PHN Research Agenda

08 September 2010

Small committes, big effect

I thought that I had finished work for the day, having reached 9 hours at task. But, I stayed online with email open past the dinner hour. My mistake. Faculty often return for a post-perennial top-off-the day session of a little more work. So, I was in for another half hour of e-problem solving.

The issue was curriculum revision. Although we have not yet had the first meeting of this academic year, I am the default chair of the division curriculum committee. Default because I have served as the chair for the past several years. Default because no one else wants to add committee work to their late evening task list.  Default because I tend to get things done.

In preparation for our first meeting of the academic year, I went through emails saved in my "curriculum" mailbox.  I was searching for items for the agenda that I vaguely remembered being sent to me over the past couple of months. Our "satellite" and local online certificate programs each have a minor revision. Those got added to the agenda and documents posted online for the committee to see. Then I found the biggie. Biggie in the sense of not being clear cut, being somewhere between minor and not minor, involving an ardent emailer.

The particulars are not the issue. The issue is that none of the fussing, the paperwork, the ethereally supported consensus building gets seen or noticed until it shows up on a list of courses that are required for a degree. So very few ever ask why or how we come up with that list of courses.  The list everyone notices and abides by. But no one really notices the committee, unless it is not meeting and getting work done or is holding up proposals that need to move along from division to school to campus curriculum committees.

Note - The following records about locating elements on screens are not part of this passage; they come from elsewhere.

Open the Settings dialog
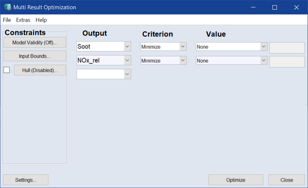 26,180
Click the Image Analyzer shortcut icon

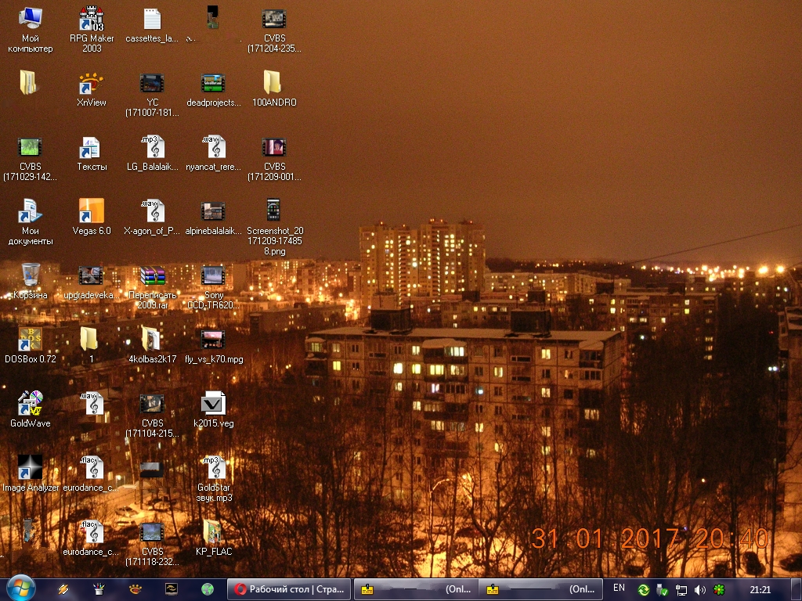pyautogui.click(x=30, y=467)
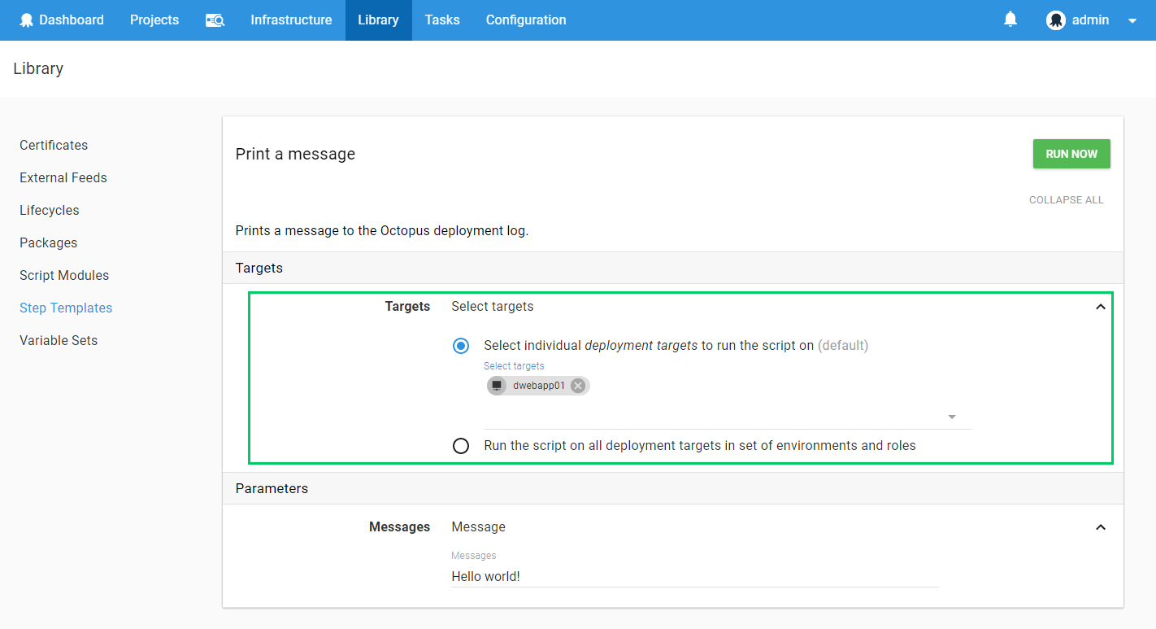Switch to the Tasks menu item
This screenshot has height=629, width=1156.
point(442,20)
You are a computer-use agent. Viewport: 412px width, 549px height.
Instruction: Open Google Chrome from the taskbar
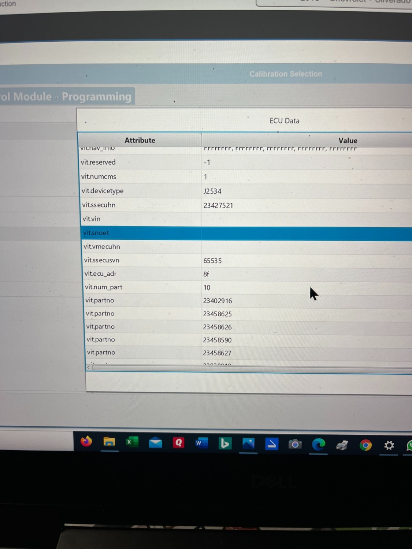pos(365,445)
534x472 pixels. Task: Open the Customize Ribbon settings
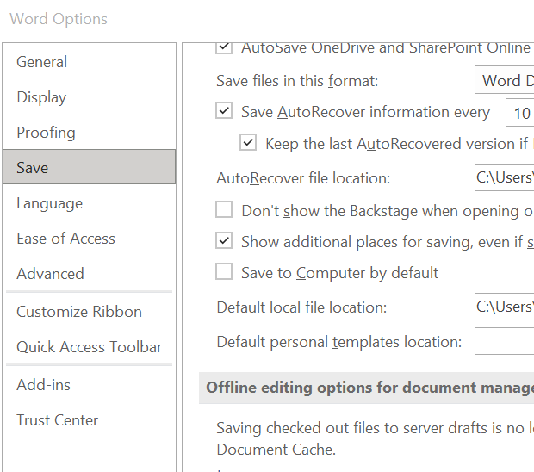click(x=78, y=312)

It occurs to me that the work of this committee, the group of 3 or 4 or 5 of us that meet once a month, is oddly the very core of academia.  Smart people trying to create, maintain, evolve a curriculum for an unpredictable future of individuals we do not yet know. It's worked in the past. We assume that what we create will work in the future. But, this seemingly obscure little committee actually determines the character of the degrees and certificates offered by our division. We, as a faculty self-governance committee, influence the reputation of the school and thus the school's financial health.